### STATED PROBLEM:
Collect each line of the records that contains the string "agent", and copy those lines out in the order they appear.
··· MATERIAL SHOWN
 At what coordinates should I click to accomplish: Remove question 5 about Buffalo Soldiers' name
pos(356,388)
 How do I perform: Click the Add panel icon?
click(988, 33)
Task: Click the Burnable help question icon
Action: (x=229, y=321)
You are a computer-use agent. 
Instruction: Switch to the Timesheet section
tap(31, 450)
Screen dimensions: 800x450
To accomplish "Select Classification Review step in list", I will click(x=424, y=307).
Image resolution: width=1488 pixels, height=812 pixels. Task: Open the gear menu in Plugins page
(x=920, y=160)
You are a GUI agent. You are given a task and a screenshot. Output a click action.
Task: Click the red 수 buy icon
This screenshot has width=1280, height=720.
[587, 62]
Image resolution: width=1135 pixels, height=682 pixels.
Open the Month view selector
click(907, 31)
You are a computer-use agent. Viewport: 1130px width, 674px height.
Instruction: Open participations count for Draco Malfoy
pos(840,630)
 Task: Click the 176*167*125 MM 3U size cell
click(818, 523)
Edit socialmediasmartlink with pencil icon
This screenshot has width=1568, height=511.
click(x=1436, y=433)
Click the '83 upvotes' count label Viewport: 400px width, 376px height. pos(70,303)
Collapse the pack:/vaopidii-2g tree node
······
### RESULT OF THE EXERCISE:
You are a computer-use agent. 
You are a GUI agent. You are given a task and a screenshot. Output a click action.
You are a computer-use agent. Viewport: 1130px width, 674px height.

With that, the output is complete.